ACTIVITY. From the data below, copy out every line in which the word "computer" occurs.

EXTRACTED RECORDS.
──────
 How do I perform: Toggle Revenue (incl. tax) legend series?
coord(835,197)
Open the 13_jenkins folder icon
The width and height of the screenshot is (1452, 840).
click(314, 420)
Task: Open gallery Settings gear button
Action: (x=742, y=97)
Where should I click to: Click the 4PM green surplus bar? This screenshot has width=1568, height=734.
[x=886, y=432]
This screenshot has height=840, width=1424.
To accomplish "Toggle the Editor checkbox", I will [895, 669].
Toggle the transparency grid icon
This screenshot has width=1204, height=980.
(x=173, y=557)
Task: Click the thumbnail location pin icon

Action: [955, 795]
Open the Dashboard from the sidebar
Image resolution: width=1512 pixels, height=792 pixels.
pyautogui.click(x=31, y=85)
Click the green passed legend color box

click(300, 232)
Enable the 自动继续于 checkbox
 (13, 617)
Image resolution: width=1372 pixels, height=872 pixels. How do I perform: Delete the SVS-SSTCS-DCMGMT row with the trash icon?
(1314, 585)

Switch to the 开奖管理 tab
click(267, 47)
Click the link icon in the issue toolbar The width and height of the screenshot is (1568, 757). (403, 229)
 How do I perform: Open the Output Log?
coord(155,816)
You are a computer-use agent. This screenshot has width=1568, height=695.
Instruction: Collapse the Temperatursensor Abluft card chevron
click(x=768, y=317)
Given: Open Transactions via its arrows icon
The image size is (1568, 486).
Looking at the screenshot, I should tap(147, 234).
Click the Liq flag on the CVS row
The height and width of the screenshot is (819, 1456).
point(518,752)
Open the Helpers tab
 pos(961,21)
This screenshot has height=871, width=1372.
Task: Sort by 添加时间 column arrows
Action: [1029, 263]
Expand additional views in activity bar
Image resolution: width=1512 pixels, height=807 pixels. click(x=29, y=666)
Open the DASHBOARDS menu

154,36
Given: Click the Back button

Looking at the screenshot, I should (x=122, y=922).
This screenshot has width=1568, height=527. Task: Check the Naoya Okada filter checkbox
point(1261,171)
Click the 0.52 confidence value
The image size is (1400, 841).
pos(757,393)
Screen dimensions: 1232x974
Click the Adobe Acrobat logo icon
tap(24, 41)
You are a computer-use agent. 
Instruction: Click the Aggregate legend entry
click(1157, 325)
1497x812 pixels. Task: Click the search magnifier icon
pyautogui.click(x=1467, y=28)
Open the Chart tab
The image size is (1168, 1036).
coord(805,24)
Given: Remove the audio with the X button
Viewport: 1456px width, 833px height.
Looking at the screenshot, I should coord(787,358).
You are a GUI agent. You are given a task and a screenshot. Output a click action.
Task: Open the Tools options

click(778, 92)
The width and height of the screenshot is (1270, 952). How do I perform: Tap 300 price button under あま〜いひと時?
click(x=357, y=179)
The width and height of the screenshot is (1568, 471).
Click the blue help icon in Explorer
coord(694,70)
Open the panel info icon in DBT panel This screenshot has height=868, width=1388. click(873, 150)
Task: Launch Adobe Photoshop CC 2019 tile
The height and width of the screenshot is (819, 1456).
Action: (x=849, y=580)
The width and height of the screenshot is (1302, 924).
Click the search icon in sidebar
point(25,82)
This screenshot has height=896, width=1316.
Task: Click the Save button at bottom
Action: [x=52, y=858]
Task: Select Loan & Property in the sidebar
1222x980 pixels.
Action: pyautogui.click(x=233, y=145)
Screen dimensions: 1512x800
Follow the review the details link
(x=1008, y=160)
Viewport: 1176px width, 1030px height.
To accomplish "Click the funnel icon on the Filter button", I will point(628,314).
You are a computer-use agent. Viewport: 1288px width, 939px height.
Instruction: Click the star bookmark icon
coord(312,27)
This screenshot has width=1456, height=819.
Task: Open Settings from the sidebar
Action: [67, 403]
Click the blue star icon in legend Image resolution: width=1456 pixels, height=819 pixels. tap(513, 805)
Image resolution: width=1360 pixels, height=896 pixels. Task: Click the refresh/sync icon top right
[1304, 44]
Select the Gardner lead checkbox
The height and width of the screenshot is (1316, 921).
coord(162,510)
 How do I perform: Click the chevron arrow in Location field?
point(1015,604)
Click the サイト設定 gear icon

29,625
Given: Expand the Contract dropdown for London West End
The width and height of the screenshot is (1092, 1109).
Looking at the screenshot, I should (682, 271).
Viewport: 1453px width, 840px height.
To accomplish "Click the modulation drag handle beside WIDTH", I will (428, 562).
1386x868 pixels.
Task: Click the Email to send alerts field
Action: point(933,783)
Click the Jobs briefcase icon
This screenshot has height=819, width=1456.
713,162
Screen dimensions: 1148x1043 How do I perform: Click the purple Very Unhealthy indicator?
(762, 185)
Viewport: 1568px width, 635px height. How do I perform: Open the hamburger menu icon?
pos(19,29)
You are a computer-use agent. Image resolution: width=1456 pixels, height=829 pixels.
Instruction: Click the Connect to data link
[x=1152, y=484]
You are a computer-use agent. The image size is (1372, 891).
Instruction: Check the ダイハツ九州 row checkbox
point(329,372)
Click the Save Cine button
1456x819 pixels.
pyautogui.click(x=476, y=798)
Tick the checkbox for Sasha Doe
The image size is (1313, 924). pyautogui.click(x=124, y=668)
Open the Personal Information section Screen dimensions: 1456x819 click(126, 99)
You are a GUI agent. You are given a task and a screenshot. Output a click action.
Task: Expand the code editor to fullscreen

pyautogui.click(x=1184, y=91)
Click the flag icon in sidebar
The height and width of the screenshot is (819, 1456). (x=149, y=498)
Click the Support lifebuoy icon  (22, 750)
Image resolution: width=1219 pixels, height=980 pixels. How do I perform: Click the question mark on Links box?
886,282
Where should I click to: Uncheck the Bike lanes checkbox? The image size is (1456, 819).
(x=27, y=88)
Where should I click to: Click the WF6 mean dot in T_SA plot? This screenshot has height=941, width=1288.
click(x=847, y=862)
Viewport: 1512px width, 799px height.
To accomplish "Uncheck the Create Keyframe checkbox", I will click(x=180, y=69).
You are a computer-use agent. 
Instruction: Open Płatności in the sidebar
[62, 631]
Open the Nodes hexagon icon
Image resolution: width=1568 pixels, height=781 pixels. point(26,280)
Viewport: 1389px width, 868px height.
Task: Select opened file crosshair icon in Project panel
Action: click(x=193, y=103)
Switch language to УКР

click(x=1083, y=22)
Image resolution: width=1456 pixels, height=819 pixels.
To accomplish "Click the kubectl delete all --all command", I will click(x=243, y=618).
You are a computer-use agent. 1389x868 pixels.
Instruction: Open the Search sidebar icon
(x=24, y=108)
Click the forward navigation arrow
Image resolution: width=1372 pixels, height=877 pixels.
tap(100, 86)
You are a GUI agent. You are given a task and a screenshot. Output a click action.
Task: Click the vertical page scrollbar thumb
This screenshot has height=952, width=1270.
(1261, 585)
──────
YOUR SOLUTION.
You are a computer-use agent. This screenshot has width=1568, height=695.
You are a computer-use agent. 
You are a computer-use agent. Viewport: 1288px width, 939px height.
You are a computer-use agent. Image resolution: width=1456 pixels, height=829 pixels.
You are a computer-use agent. The image size is (1372, 891).
You are a computer-use agent. 
You are a computer-use agent. 1389x868 pixels.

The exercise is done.